My family roots are there and many friends and family work in the oil patch. I don’t oppose Kinder Morgan’s Trans Mountain pipeline twinning because I have some ill will towards my own friends and family or Alberta in general. I oppose it because I have a moral obligation, and collectively we have an ethical obligation, to stand up for the interests of our respective communities and our provinces in order to protect what generates our own prosperity and sustains our quality of life. What self-respecting community, city or province wouldn’t do this?

Yet we are cast as ungrateful and maladjusted, bad partners in confederation, hypocrites unworthy of the gas in our cars and electricity in our homes for our concerns about B.C. taking on all the risk, and none of the reward, of a Texas-owned pipeline exporting toxic sand speckled tar to China. To Alberta Premier Rachel Notley we seem to be little more than a place to plough through. We have too much self-respect and pride of our own to simply put up with that kind of treatment.

"I don’t oppose Kinder Morgan’s twinning because I have some ill will towards my own friends and family or Alberta in general.

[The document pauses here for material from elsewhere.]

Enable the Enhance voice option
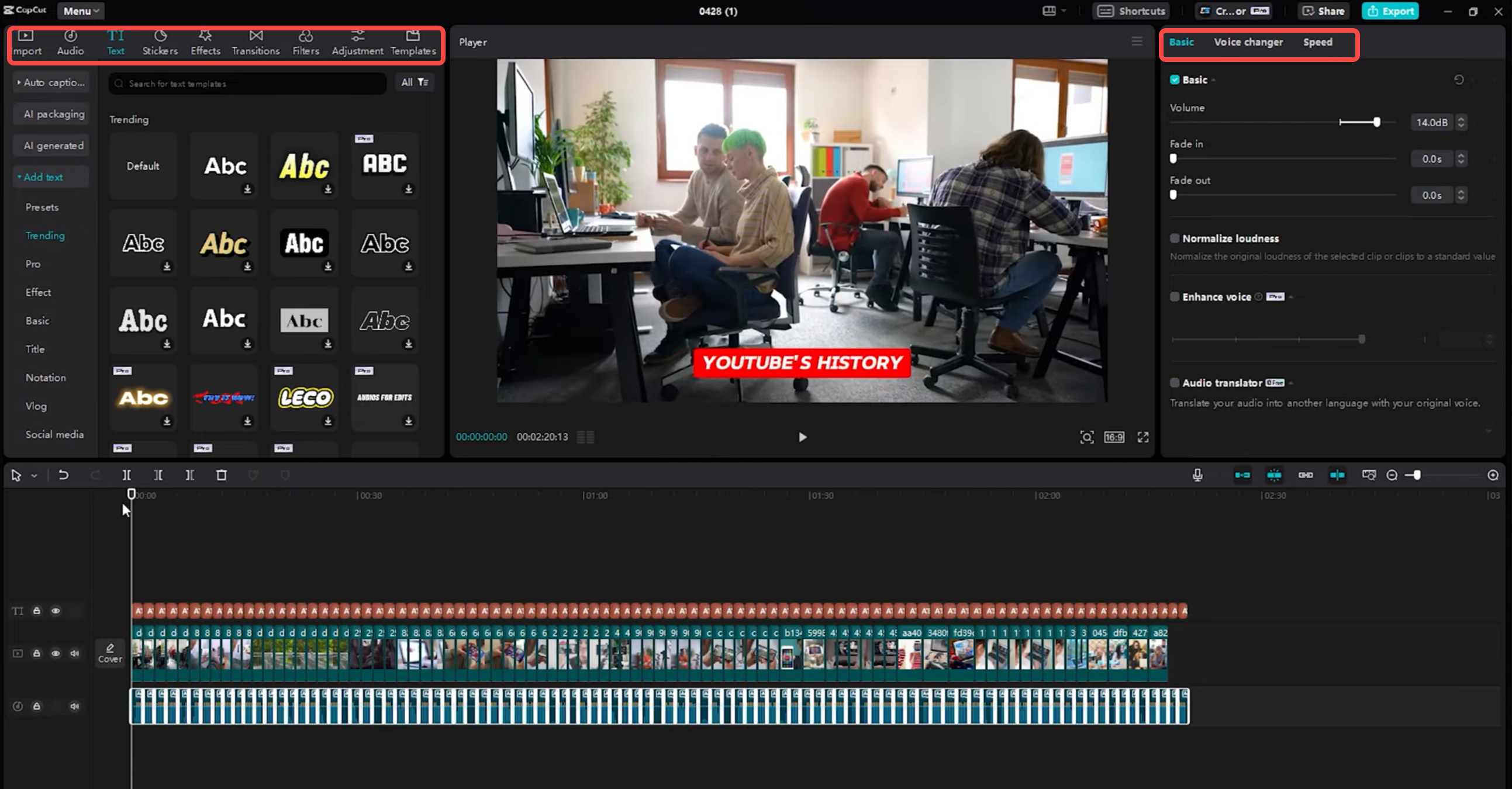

I oppose it because I have a moral obligation...to stand up for the interests of our respective communities."

So here we have two proud provinces, looking out for their own self-interest, recognizing their own economic strengths and what differentiates them. The two could not be any more different. Enter a prime minister, Justin Trudeau, who has said this thing will get built, taking a "You’ll eat it B.C., you’ll eat it and you’ll like it" approach. But ‘the national interest’ shouldn’t be a zero-sum showdown where one province gets what it wants and another gets what it dreads. How on earth is that nation-building?

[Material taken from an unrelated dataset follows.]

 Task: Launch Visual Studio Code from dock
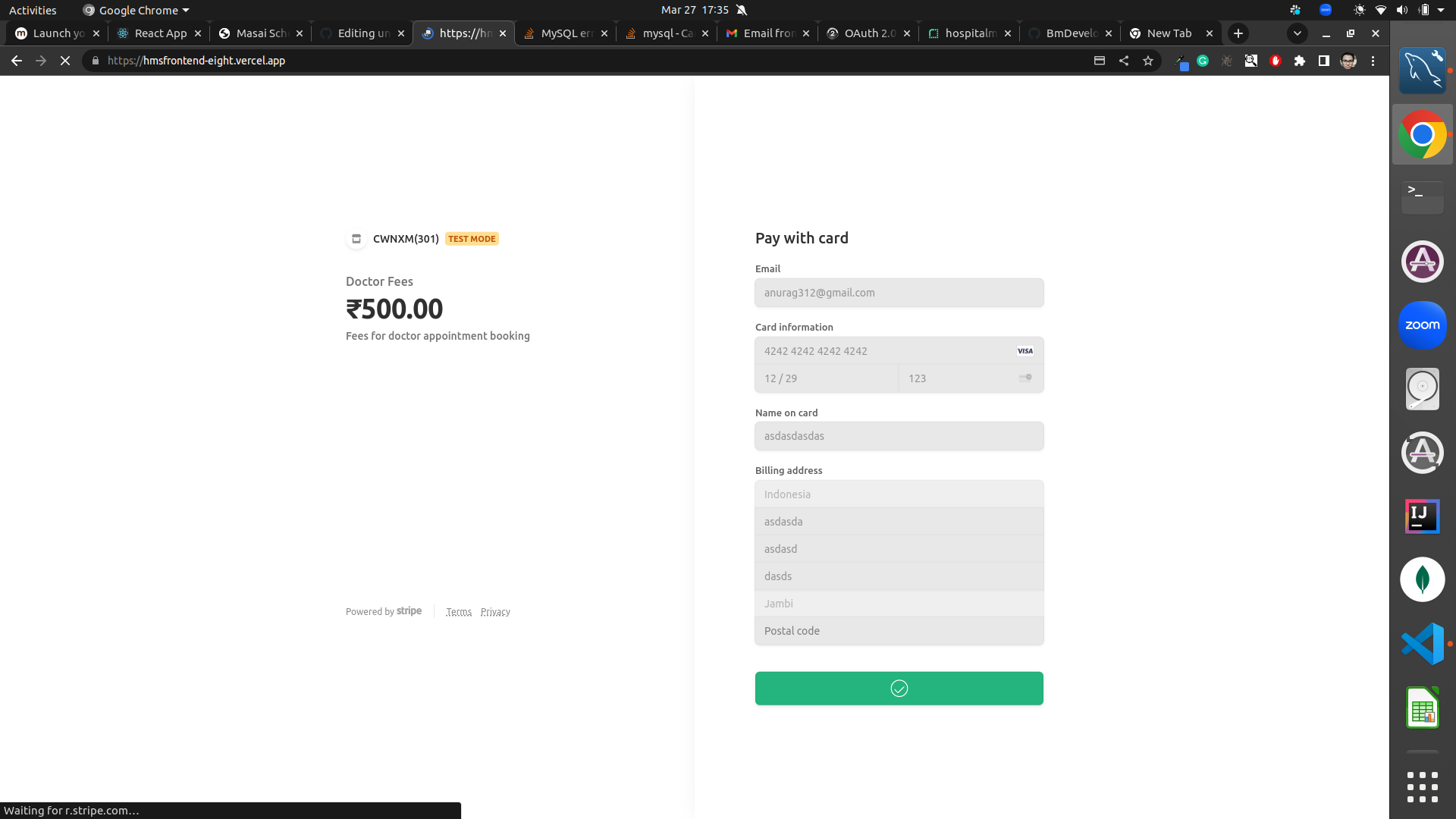click(1422, 644)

My province doesn’t want to hold Alberta hostage, destroy its jobs, or take away its prosperity. So just stop with all of that. It’s nonsense. We know Alberta’s prosperity factors into our tourism economy, our wine sales, our housing sales, and our overall consumer market. Between Alberta and British Columbia we have world-leading post-secondary institutions and a supremely talented workforce, despite shortages of skilled labour in some sectors. A quarter of all Canada’s clean tech companies are in Vancouver, and the technical knowledge in both provinces’ private sector is globally recognized. We are smart, really smart, and hard working, and already have considerable financial resources to draw on from government, venture capital, and banks and credit unions. We need to work together on what we agree on instead of going toe-to-toe for an American pipeline company in an all-or-nothing battle. We can and should be doing so much better than this.

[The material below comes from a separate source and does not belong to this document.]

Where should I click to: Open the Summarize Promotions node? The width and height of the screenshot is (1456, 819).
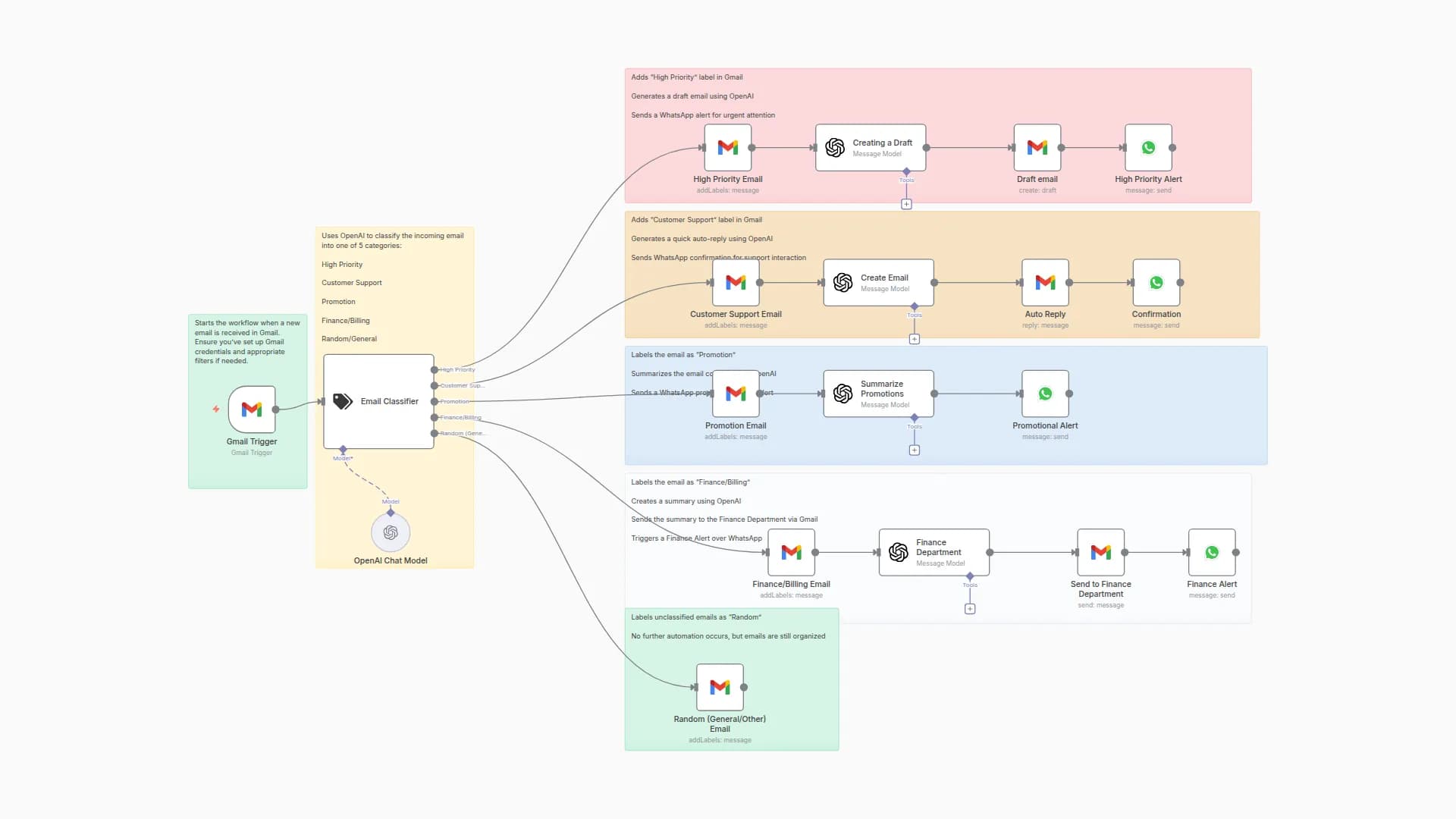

I’ll meet Notley and Trudeau halfway and concede that blocking the project at the expense of Alberta jobs isn’t acting in the national interest when they respect that it's not in the national interest either to force Kinder Morgan through at the risk of jobs and communities in British Columbia – let alone a safe and habitable coastline and planet for ourselves and our children in the century ahead.

In contrast, Washington Gov. Jay Inslee spoke enthusiastically about partnership and building prosperity together when he visited our provincial legislature in Victoria just a few months ago. That seems like the kind of neighbour we can work with, and one with the fastest-growing economy of any U.S. state. It’s good to remember that we still have some neighbours who see our strengths for what they are and who want to build on those strengths together, not simply build over them. I hope Notley and the rest of Alberta can take a step back for a moment and really consider what a more constructive dialogue might look like, if in fact this really is about jobs, provincial prosperity and nation building. Together we have all the pieces of a sustainable prosperity puzzle; divided all we have is a future of risk and resentment. So let’s please change the conversation.

British Columbians want Albertans to have jobs and we want them to buy our wine. Let's maybe just start there.